After Hanna-Attisha held the initial press conference revealing her research of the increased lead levels in the Flint water, she was denounced by the state government. While she expected some of the hurdles she had to face, she remembers how nothing could have prepared her for the critics’ denial of her research. Almost every branch of the state government said she was unnecessarily “causing near hysteria.” They called her an “unfortunate researcher” who was “splicing and dicing numbers.” She recalls the small doubt she felt in herself and in her research for a split second, until she remembered why she began this investigation in the first place.

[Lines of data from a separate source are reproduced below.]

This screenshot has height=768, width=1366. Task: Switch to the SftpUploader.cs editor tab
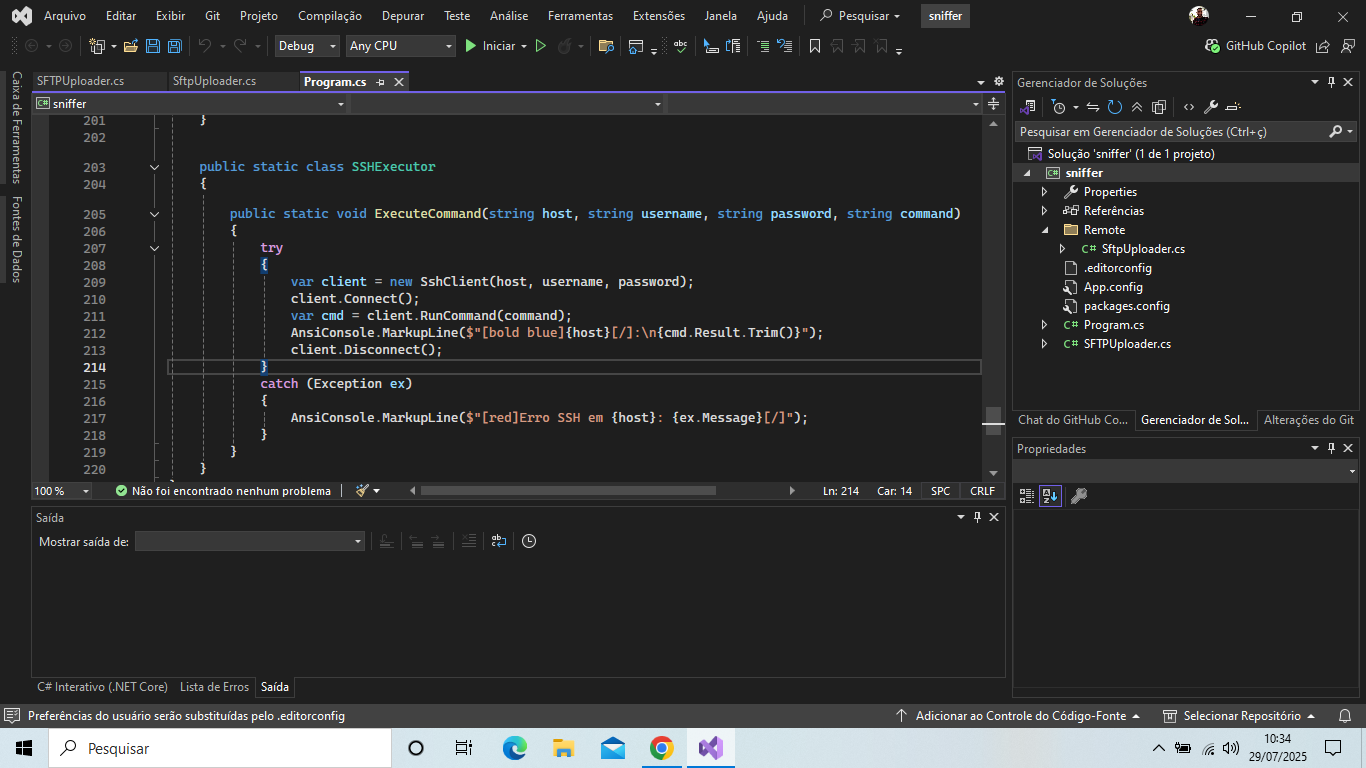pos(214,81)
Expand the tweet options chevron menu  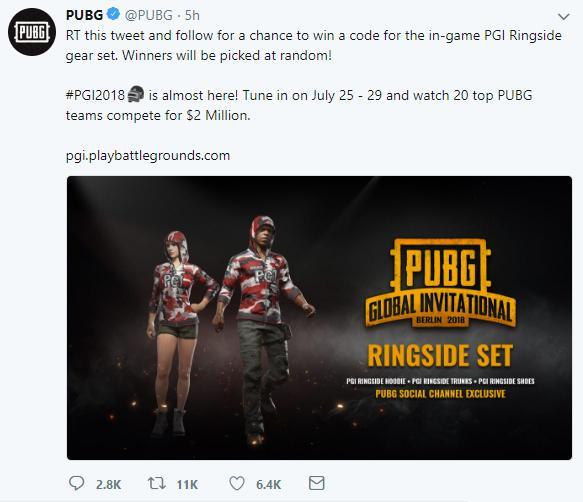[564, 17]
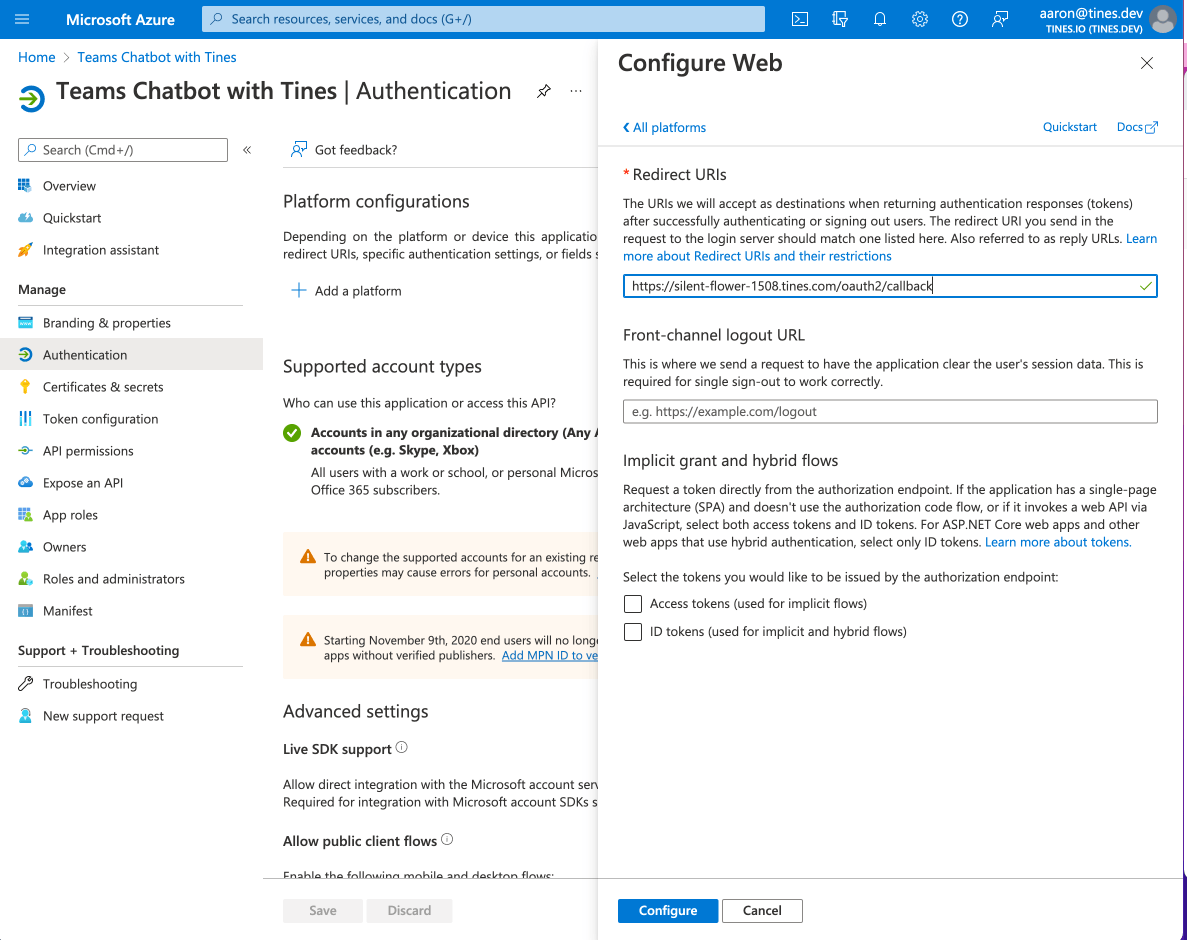1187x940 pixels.
Task: Select accounts in any organizational directory option
Action: click(292, 433)
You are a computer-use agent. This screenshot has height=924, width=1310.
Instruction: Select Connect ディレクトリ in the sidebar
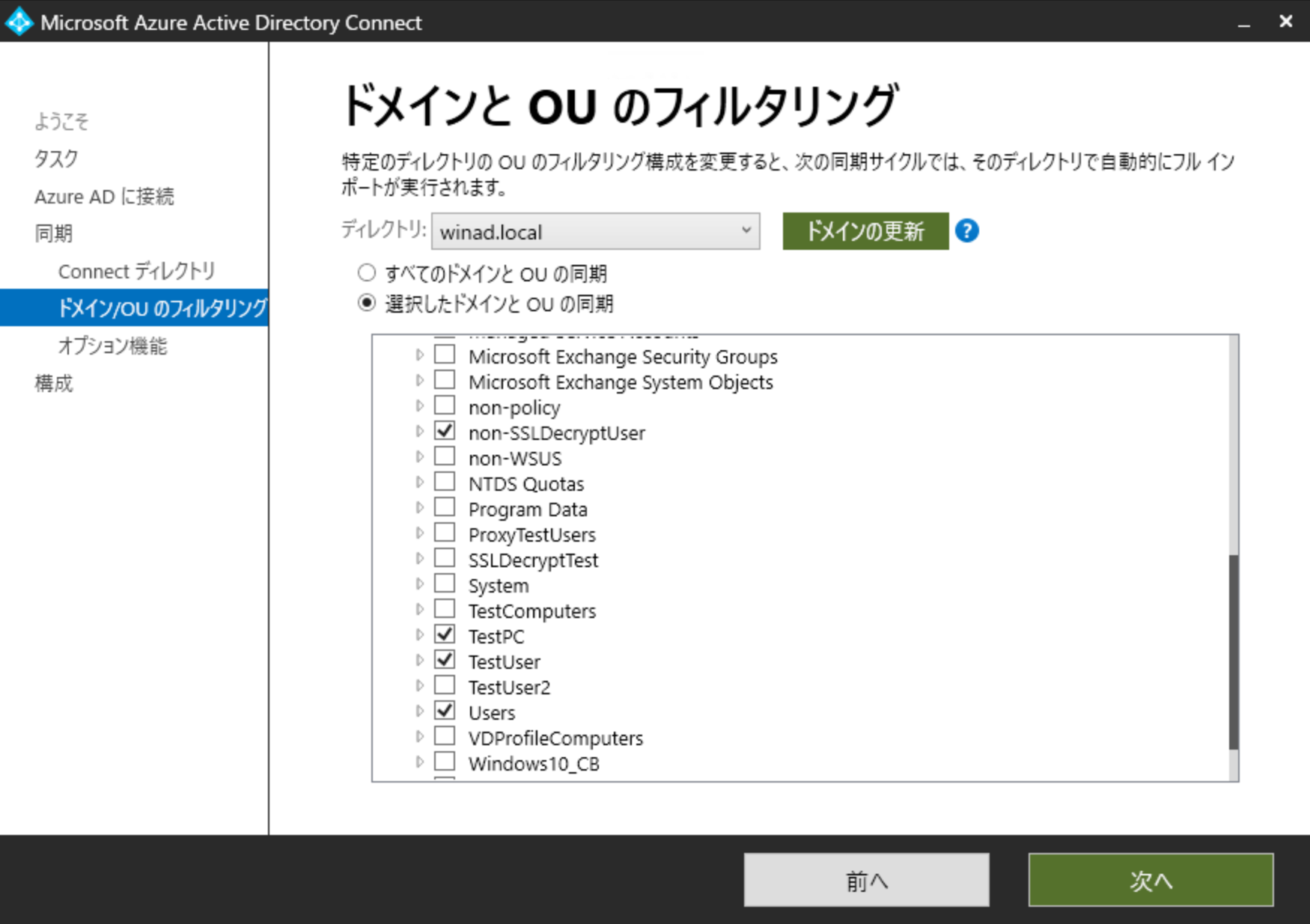(138, 271)
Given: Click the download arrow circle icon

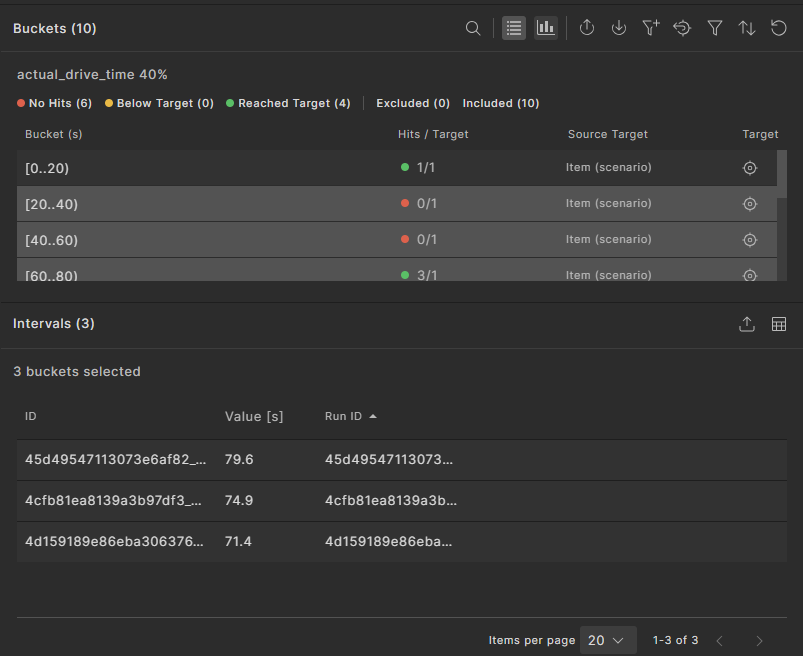Looking at the screenshot, I should [x=619, y=28].
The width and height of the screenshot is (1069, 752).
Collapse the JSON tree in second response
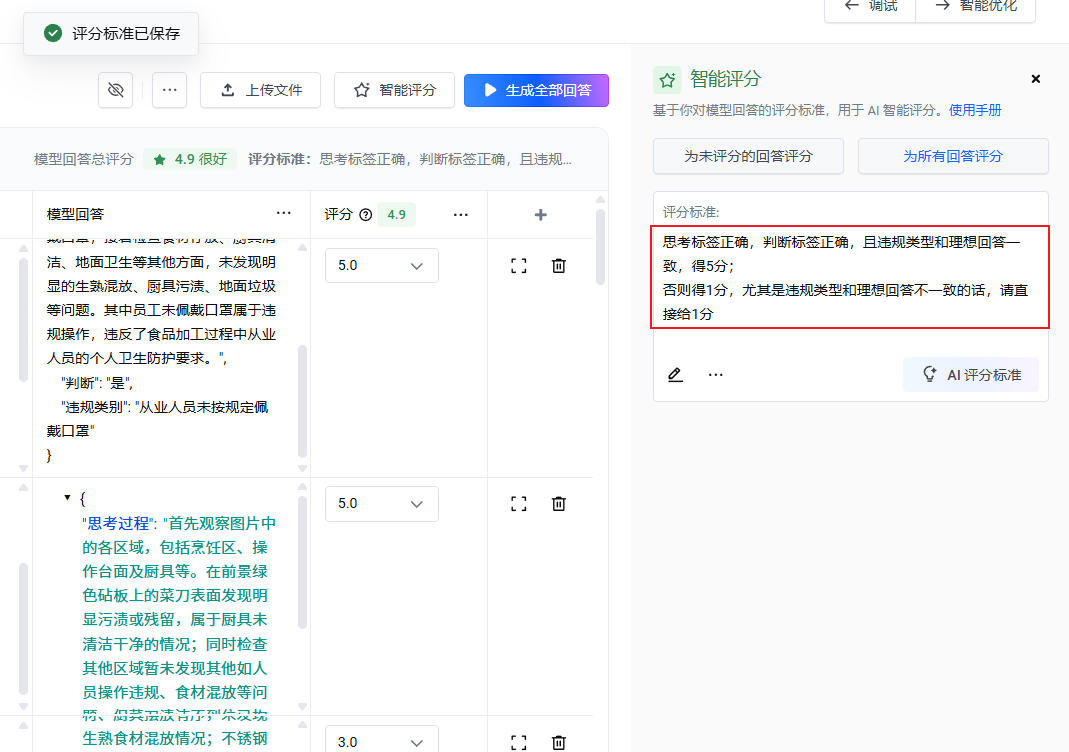(x=67, y=497)

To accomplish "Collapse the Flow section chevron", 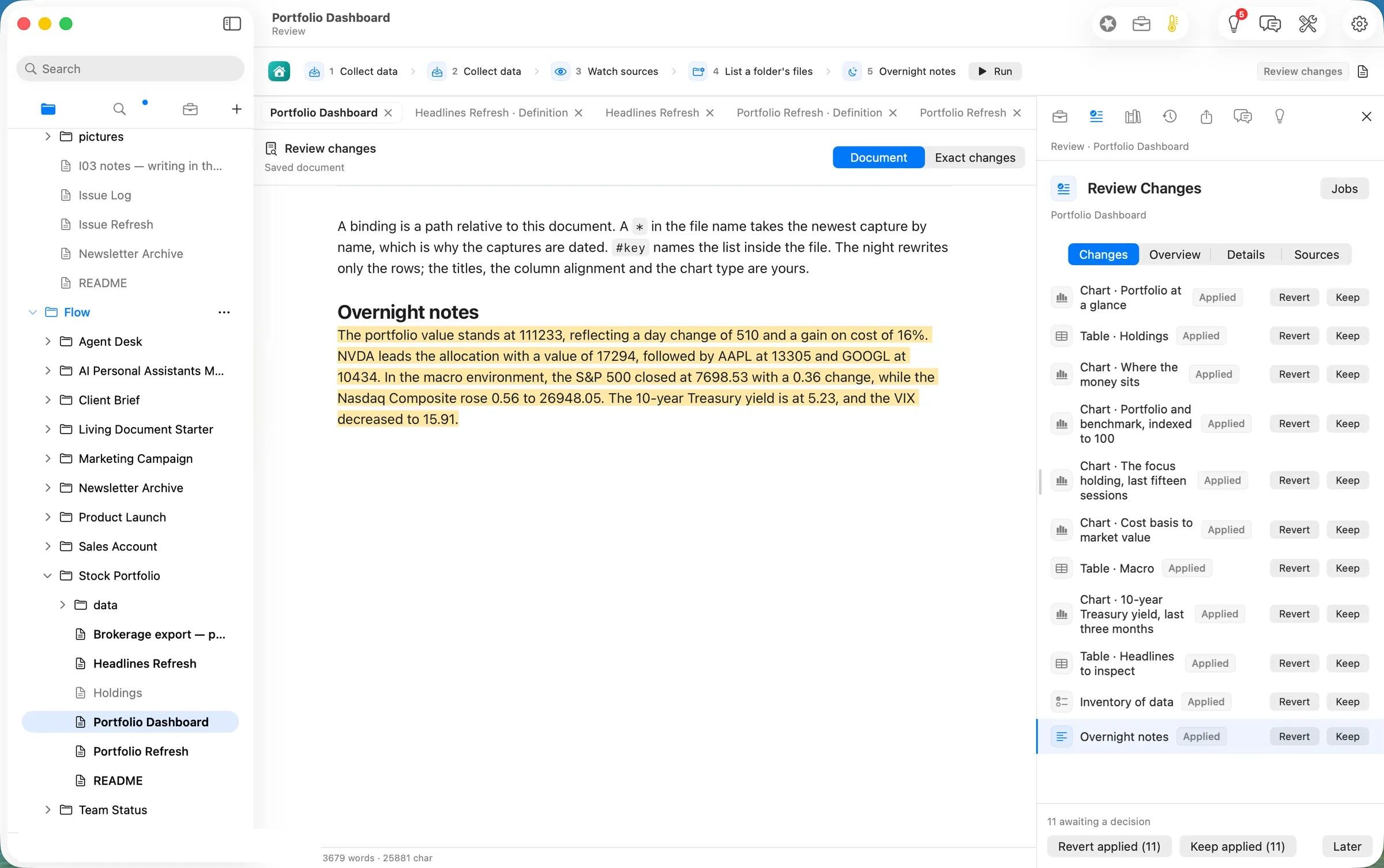I will (33, 312).
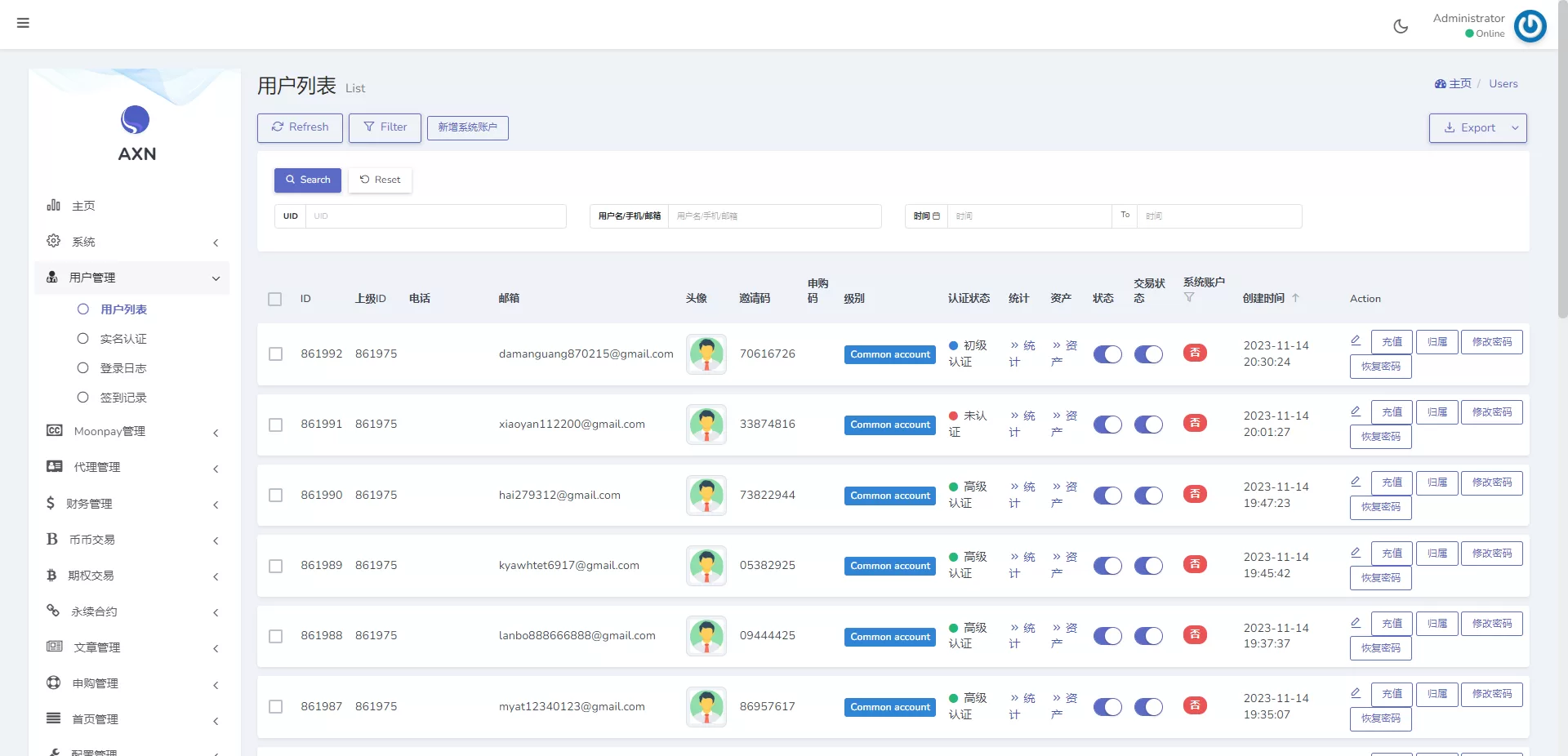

“This is everything about the kids,” Hanna-Attisha said. “The children are my constituency … and as a pediatrician, I literally have taken an oath to protect these kids. These kids are no different than my children. One of the reasons I went into pediatrics is because it is advocacy work. It is our job to stand up, to speak up for kids.”

However, she acknowledged the work she did would not be possible without the large community that supported her. She noted it was “a village of folks who came together to fight,” made up of moms, activists, pastors, journalists and citizen scientists in a mission to figure this out.

“The other heroes in this book are our elected officials,” Hanna-Attisha said. “So state Sen. Ananich, Congressman Kildee, Sen. Stabenow and Peters, they had my back at every level of government. When, you know, the state was dismissing me, the EPA was also dismissing me, Congressman Kildee was fighting the EPA, (saying,) ‘No, she’s right, her data is right.’”

When asked about the real culprit of the Flint water crisis, she named “ideologies” as the true villains.

“This was driven by austerity, this was driven by environmental injustice and racism and discrimination,” Hanna-Attisha said. “It was driven by a lack of democracy. A disrespect for science. It was these ideologies that were the real villains in the story.”

But Hanna-Attisha keeps writing “prescriptions for hope,” not only for her patients, but also for young people nationwide. Second-year Medical student Erica Odukoya said Hanna-Attisha should be applauded for her bold decision to stay true to her values.

“What I’m really inspired by is how she was able to take her commitment to her patients as being enough of an impetus to keep moving forward and disrupt the status quo despite the costs,” Odukoya said.

Hanna-Attisha noted Flint is currently creating several programs to promote child-development, especially when it comes to increasing literacy. With Hanna-Attisha’s new program called Flint Kids Read, every child in Flint between the ages of 0 and 5 gets a book mailed to their house every month.

Hanna-Attisha’s former mentor and SEAS professor emeritus Paul Webb beamed with pride upon greeting her at an informal Q&A at the School of Environment and Sustainability, also attended by members of campus television station WOLV-TV. 

“She may think she’s in the 5-foot area, but I’ve always looked up to her even as she was an undergraduate,” Webb said.

Hanna-Attisha concluded the book talk with one more prescription for hope regarding Flint.

“Flint is not going to be defined by this crisis, but rather, by our recovery,” Hanna-Attisha said.